Website design software is user-friendlier than ever. You don’t need a background in development or coding to create a functional, appealing site. Regardless of which program you choose, you only need to follow some basic tips and rules to lend the site a professional appearance, show your business in the best light, and render the site easy to find.
This step-by-step guide explains how to create a website for your business.
Create multiple pages
You need more than a static homepage if you want to stand out. The different pages should correspond to different aspects of your business, like a section for business updates and a catalog of the products or services you offer. Each page should support your main goal, include a call to action, and have a clear purpose. Typical calls to action are “sign up,” “learn more,” or “contact us.”
Your customers will link to you directly via your contact page, which makes it one of the most important sections of the site. It should be as detailed as possible. Include your email, phone number, other contact info, and your physical address unless your business is entirely online.
The “About” page should have information about the founder and the team, where customers can put real faces and names to the business and brand.
Create a logo or hire a graphic designer and use it on your website, social media, and business cards. It will give your clients the ability to identify your company easily and quickly online.
Distill what your business does
Define what your business does in a concise, clear statement. Your potential customers should be able to grasp what your activity is within seconds of finding your homepage. It’s always better to have three well-written pages than ten poorly-written ones.
Set up automated speed improvement
Experts recommend making as many automated speed improvements as possible. The right plugins will cache elements of the site if you use a content management system (CMS), so visitors will only download what they need once. For WordPress, these plugins are WP Super Cache or W3 Total Cache. They improve browsing speed by compressing files.
Avoid stock photos
If you can, avoid using stock photography. It will give your site a mediocre feel. Use images of your actual products and team if you want to use photos on your pages.
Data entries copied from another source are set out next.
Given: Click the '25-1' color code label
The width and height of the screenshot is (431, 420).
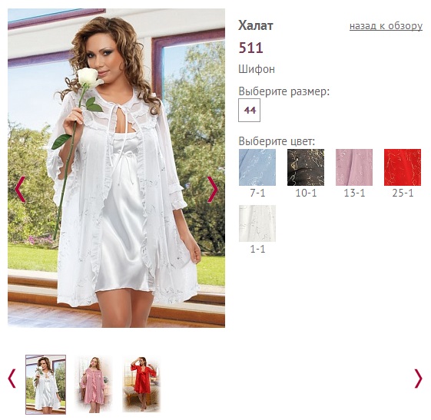Looking at the screenshot, I should pyautogui.click(x=403, y=193).
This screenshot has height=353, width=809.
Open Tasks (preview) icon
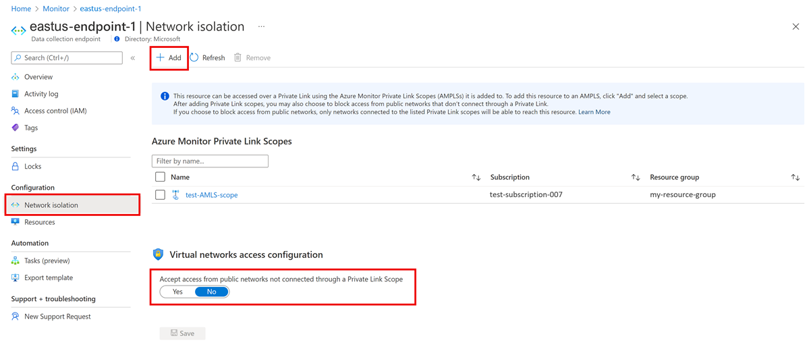pos(15,261)
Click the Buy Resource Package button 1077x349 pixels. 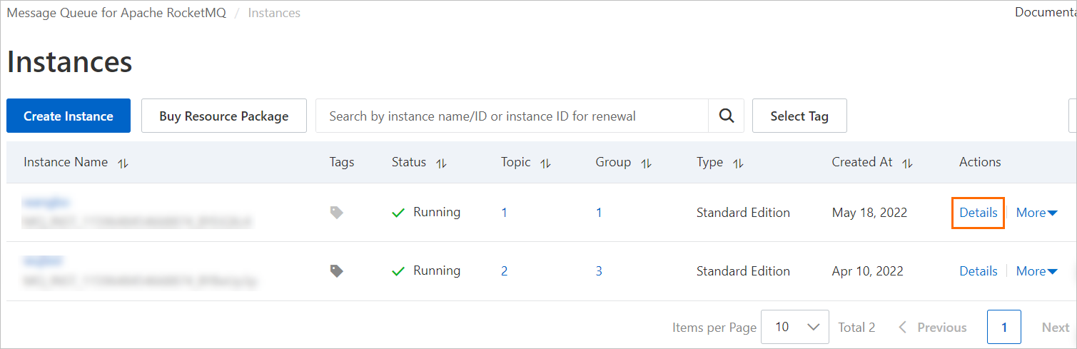pos(224,116)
Place strategic calls to action
Call-to-action buttons perform best when they correspond to the data on the page. If you want a “learn more” button, it will belong on the About page. On the other hand, a “buy now” button would make more sense on a services or products page. Likewise, a page with customer reviews could link to the available plans and pricing.
Set up a payment system
If you want to enable customers to pay online, you must integrate an electronic payment system. Using a credit card processing solution or e-commerce software is the best way to achieve this. Many web hosts offer integrations with such software or an in-house shopping cart. Your solution should be intuitive and flexible enough to meet your needs in the future.
Test and publish
Make sure your site works on major browsers like Chrome, Firefox, Edge, and Safari. Announce that your site is live only after that. Go through each feature and page on each browser to ensure the links are accurate, images show up, and the format looks smooth. This will save you trouble in the future, like complaints from customers.
Ensure that your website displays correctly on tablets and smartphones. Google has migrated to mobile-first indexing, which gives your mobile version priority over the performance of the desktop version when it comes to search engine rankings.
Set up an analytics program before you go live to coordinate proper setup and iron out any potential issues. After the site is live, you can check the performance and determine why a given page is functional or not based on your analytics.